While the approach is low-key, the more than half-dozen groups signing the letter are some of the hunting world's heaviest hitters. They include the Boone and Crockett Club and the Dallas chapter of the Safari Club. Other signers include the National Shooting Sports Foundation and the Archery Trade Association and Bowhunting Preservation Alliance.

The two sides of the predator control issue in Alaska have a fundamental difference of opinion on whether sound science is being used to manage wolf and bear numbers in several areas of the state.

"It is an emotional appeal," said U.S. Sportsmen's Alliance spokesman Greg R. Lawson of the Defenders campaign launched last week. "We felt it was very important for another side of the story to get out there."

Lawson said what is getting lost in the debate is how important predator control is in the proper management of game populations.

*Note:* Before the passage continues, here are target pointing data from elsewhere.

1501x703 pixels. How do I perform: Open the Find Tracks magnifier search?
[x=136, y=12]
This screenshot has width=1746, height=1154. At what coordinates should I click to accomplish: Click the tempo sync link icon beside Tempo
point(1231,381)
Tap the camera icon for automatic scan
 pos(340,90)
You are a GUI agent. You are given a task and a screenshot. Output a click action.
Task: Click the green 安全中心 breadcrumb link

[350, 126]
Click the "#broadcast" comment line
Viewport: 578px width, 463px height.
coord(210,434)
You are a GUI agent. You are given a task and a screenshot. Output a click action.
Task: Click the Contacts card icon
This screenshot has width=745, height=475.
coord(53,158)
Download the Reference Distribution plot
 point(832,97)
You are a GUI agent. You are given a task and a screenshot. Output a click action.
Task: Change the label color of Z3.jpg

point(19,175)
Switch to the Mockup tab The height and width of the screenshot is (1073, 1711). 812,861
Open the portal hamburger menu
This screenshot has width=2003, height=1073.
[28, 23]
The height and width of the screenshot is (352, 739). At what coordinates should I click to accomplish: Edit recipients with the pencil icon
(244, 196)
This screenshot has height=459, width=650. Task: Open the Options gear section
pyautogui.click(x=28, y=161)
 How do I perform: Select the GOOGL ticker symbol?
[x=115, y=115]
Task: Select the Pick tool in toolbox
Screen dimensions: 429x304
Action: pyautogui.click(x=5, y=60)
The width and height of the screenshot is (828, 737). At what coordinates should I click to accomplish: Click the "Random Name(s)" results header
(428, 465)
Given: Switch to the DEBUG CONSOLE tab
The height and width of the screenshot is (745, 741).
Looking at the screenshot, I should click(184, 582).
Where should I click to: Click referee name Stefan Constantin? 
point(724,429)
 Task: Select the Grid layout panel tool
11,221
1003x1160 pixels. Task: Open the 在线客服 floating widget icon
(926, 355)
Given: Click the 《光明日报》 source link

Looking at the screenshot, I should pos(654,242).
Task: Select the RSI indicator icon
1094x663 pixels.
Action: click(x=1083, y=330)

He said in the areas where the program is being conducted in Alaska, moose and caribou numbers had seriously declined before the program was initiated.

"One of the primary reasons is the predation of those animals," he said.

Alaska launched the program in 2003 to respond to complaints by people living in the Bush that wolves and bears were eating too many moose and caribou, leaving them with fewer to hunt for food. The program, which has survived numerous court challenges by animal rights and conservation groups, allows private permitted citizens to shoot the wolves either from the air or in what is called land-and-shoot, depending upon the area.

In the past six years, more than 800 wolves have been killed and far fewer bears.

Some of the challenges have come from groups that maintain the program is not based on sound science but instead caters to the needs of big game hunters, many of them from out-of-state.

Lawson said the U.S. Sportsmen's Alliance can't answer that claim, but what it does know is that the program is "a rigorously regulated, scientifically based system" operating in specific, targeted areas.

Palin is a strong supporter of the program instituted under her predecessor, former Gov. Frank Murkowski. She called the Defenders' campaign "reprehensible" in the way it uses her and her administration to raise money.

In the campaign, Judd appears in an Internet video in which she says, "It's time to stop Sarah Palin and stop this senseless savagery."

The video provides a link for people wishing to make donations.

Palin spokesman Bill McAllister said the governor is pleased when anyone points out the scientific underpinnings of the program.

A lot of times when people talk about the killing of wolves involving airplanes, they think it is unsportsmanlike, he said. Predator control is not a sport and that is a concept some can't grasp, "Judd being one of them," McAllister said.

"I don't know that people necessarily base their views on these issues on what celebrities say," he said.

Wade Willis, Defenders' Alaska chapter spokesman, said Palin is "anti-science," adding that her positions often rebuke the scientific community. Every leading scientific organization in the country opposes the Alaska program as it is conducted, including the state chapter of The Wildlife Society, he said.

Willis accuses the state of failing to conduct the necessary scientific research to ascertain how many moose and caribou can be reasonably sustained in the predator control areas. He said the state bases its estimates on twinning rates - moose that give birth to two calves - to evaluate the health of the population. Then, it drives the harvestable numbers to the maximum, he said.

"What you got is crisis management which is so nonscientific," he said.

Bruce Bartley, a spokesman for the Alaska Department of Fish and Game, defended the program, pointing out that the same arguments have been made unsuccessfully before.